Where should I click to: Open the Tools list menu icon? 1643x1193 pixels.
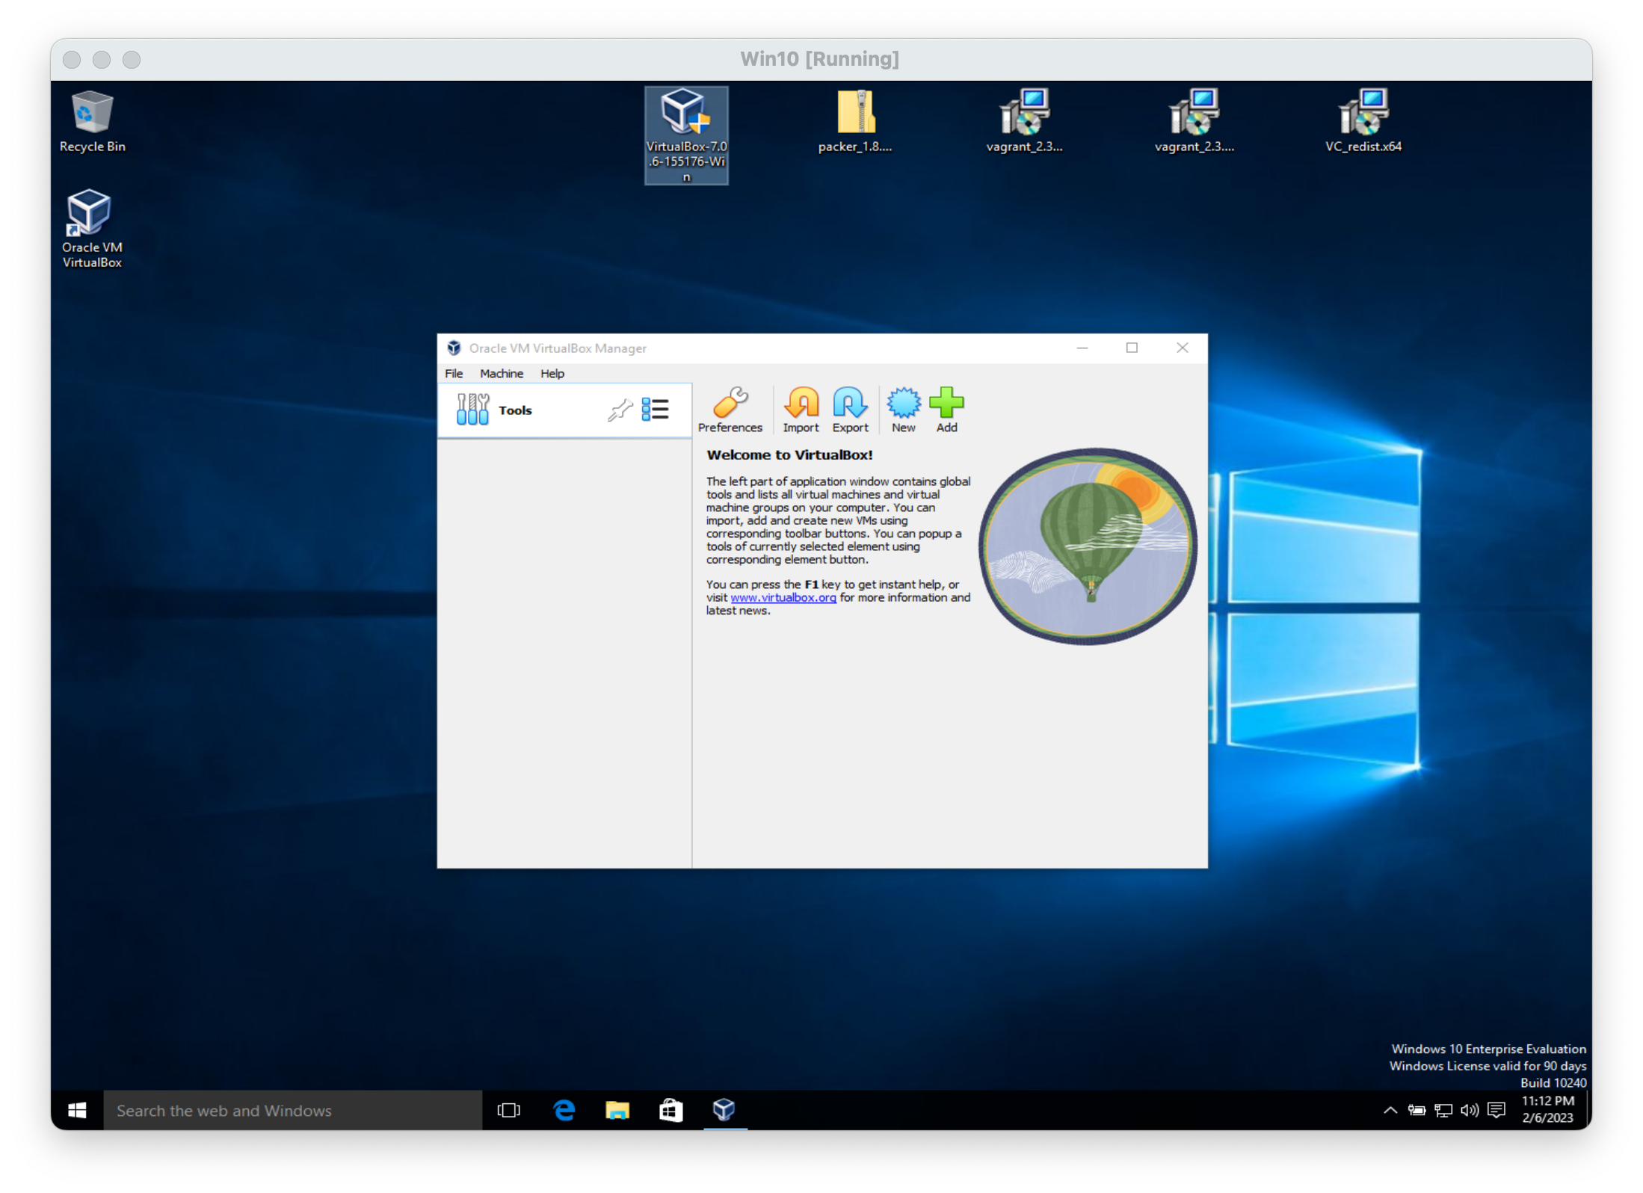pyautogui.click(x=655, y=410)
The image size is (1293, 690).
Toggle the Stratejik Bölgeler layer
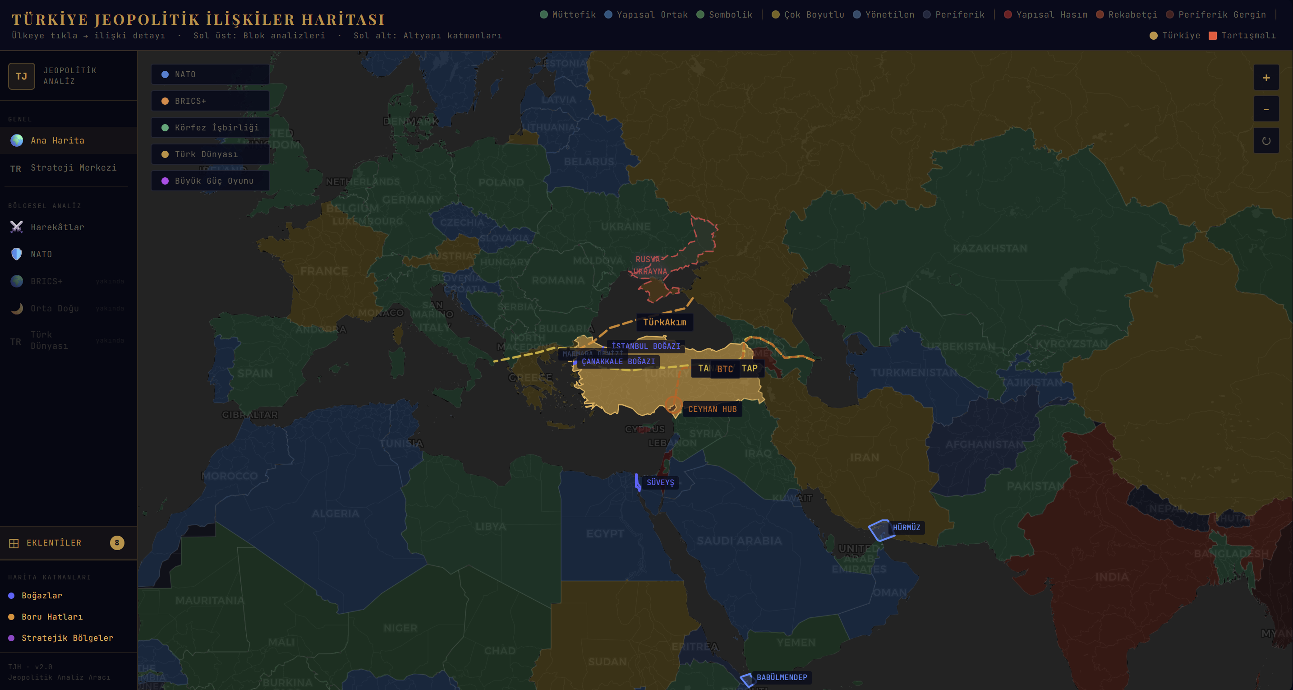[x=67, y=638]
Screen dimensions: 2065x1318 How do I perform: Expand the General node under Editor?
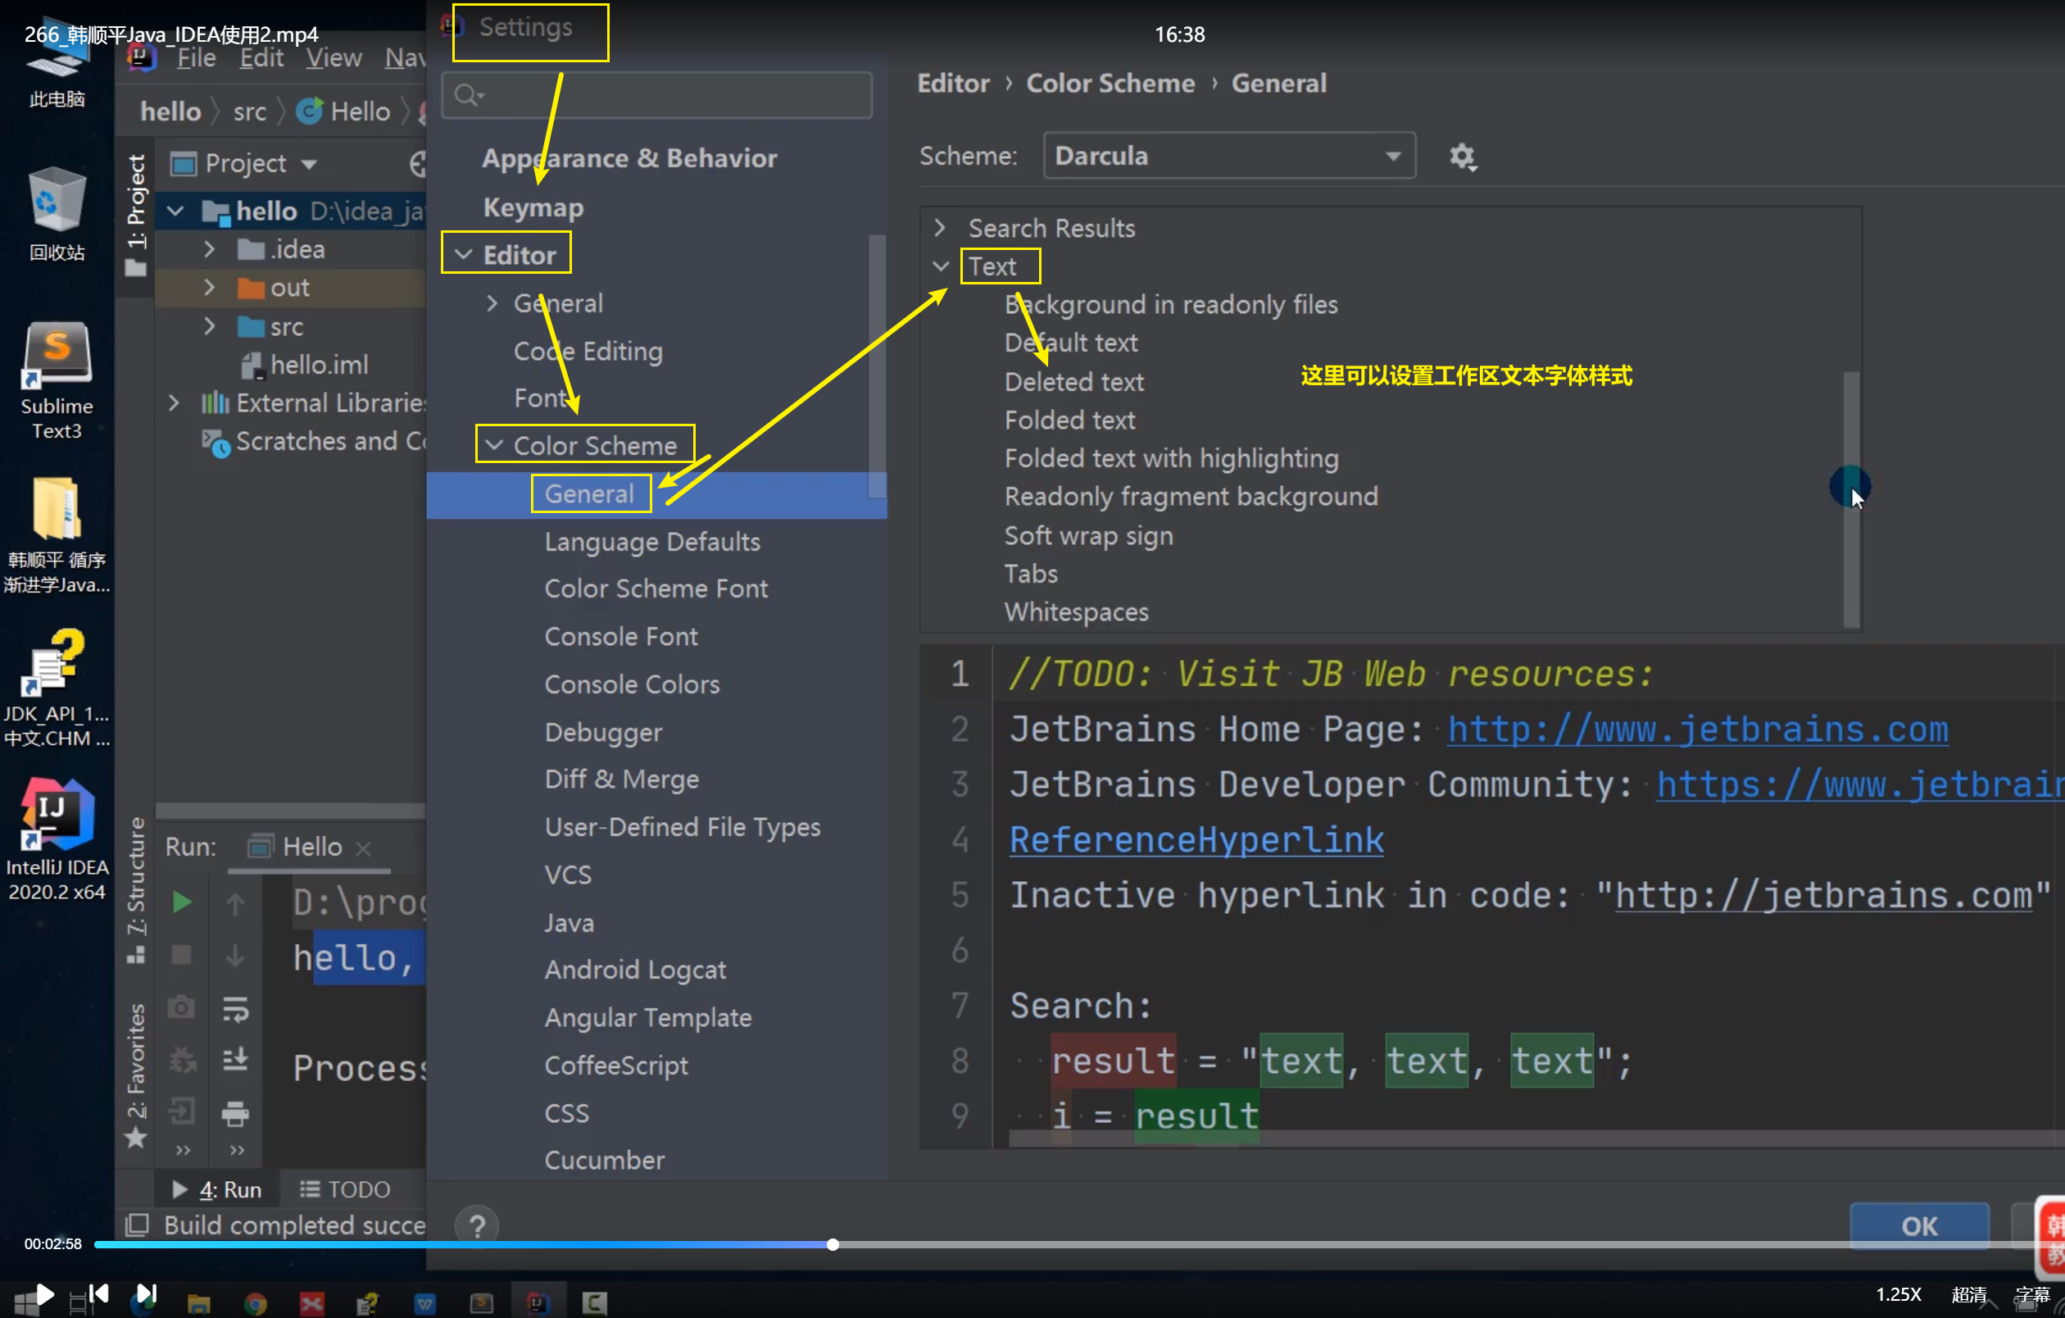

___

▶ **Work task**
Lines from the one that holds "Toggle the Stratejik Bölgeler layer" through the final line of the material are to be duplicated exactly; no pictures belong in the copy.

▶ **Task output**
Toggle the Stratejik Bölgeler layer
[x=67, y=638]
Screen dimensions: 2065x1318 How do I perform: Expand the General node under Editor?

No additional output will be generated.